Start of Document extract

Major US banks & Derivatives

When people talk about huge and worrying numbers in finance the one they focus on most is the US national debt. At $17 trillion that’s a number too big for most people to comprehend. The odds of it ever being paid back are remote, and eventually it’s going to reach a size where just trying to cover the interest will bankrupt the nation. Believe it or not, though, in the big scheme of things it’s pocket change.

We’ve all heard of banks that are too big to fail. There used to be four of them in the USA; now there are five. The expression isn’t exaggerated; every one of those five banks is exposed to the mood of the global financial market on a scale that dwarfs the national debt. Yes, it really does. The total size of that exposure is difficult to work out because it’s such a complicated web, but by picking out one strand of it we can get an idea of how big the problem really is. That strand is derivatives.

If you’re looking for secure investments you need to buy things that are real, that have actual inherent value and that somebody will want to buy. Gold is the classic one; it’s what used to back up the US dollar as well as the other major currencies. The value of the bills in your wallet was backed up by a stockpile of real gold in a vault. Oil is another. It’s valuable, there’s a limited supply and if you have some to sell, somebody’s going to buy it. You don’t even need to stash the barrels in your basement – the markets give you plenty ways to invest your money in oil. The key thing is that you’ve bought something real and you can sell it again, hopefully at a profit. Whatever price you get, though, your asset – gold, oil, palladium, whatever – is real. But derivatives are different.

End of Document extract

== Actions to take ==
A. According to the passage on banks and derivatives, how many US banks are now considered too big to fail?
B. Pick up the passage on banks and derivatives after its last sentence and continue it.
The data after this passage is separate material.

Start of Data shown

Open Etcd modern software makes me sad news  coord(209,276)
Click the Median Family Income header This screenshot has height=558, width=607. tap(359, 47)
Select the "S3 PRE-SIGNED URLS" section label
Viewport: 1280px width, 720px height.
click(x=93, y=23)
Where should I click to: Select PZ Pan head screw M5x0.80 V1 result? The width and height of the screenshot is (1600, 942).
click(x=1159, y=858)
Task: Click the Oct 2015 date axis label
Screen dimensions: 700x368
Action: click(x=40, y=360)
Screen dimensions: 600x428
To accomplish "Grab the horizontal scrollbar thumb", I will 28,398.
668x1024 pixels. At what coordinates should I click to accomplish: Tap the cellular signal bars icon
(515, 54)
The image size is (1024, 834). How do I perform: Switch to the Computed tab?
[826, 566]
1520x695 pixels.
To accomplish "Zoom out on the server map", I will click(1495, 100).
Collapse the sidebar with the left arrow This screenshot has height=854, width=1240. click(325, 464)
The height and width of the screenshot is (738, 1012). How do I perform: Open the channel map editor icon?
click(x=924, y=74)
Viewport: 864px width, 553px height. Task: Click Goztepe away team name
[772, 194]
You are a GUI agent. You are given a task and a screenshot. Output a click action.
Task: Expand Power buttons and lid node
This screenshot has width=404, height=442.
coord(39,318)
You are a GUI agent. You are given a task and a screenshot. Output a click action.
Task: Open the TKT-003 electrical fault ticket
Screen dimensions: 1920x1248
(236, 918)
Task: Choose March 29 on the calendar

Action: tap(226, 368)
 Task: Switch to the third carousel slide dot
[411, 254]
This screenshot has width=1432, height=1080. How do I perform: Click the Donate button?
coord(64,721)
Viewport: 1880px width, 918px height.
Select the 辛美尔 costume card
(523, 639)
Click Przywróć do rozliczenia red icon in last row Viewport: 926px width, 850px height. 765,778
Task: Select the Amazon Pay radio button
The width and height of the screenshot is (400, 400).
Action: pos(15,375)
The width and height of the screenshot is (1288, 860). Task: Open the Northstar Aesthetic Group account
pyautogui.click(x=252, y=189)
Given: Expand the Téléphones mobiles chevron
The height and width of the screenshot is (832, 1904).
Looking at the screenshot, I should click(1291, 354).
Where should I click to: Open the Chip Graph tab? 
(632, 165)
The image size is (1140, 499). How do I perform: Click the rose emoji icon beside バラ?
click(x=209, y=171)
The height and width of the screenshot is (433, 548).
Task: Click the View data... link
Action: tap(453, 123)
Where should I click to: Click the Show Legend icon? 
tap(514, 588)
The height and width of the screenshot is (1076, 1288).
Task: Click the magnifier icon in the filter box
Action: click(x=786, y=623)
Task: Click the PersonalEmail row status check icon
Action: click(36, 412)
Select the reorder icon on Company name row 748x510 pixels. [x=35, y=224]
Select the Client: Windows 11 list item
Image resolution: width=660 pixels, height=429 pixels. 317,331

End of Data shown

== Answers in order ==
A. Five

B.
Derivatives aren’t backed up by real assets. They might be deals about assets that will exist in the future, or contracts based on predictions about the way prices will go – bets, in other words. The futures market is basically just a huge casino, and as the 2008 financial crisis showed it’s such a complex one that when an asset turns out to be worthless nobody can really tell who owns it. Remember all those sub-prime mortgages? Worthless “assets” that had been chopped, mixed up, reformed and sliced like cheap hamburger, then sold all over the world. Nobody who’d bought a package of mortgage debt as an investment knew how much of it was good loans and how much was junk. The result was the whole lot became a toxic product.

Imagine another crisis, another supposed asset being revealed as worthless. Exactly the same will happen again. It’s so complicated that by the time the markets have figured out who owns the good investments and who owns the dreck, confidence in the whole system will have been shaken and fortunes will be lost across the board. And before you start thinking that only affects rich bankers who brought it on themselves, no it doesn’t. The value of every trust fund, every pension scheme, every saving plan for the kids’ college fund, is tied up in this mess of opaque deals.

How big is the problem? It’s huge. Enormous. Too big for words to do it justice. But every single one of those five big banks has at least $40 trillion tied up in derivatives. Between them, in total, the figure is $280 trillion. If those banks go down the economy goes with them. The national debt is bad enough, but this mess is unsustainable. Someone needs to bring some clarity and transparency back into the system before the next disaster strikes.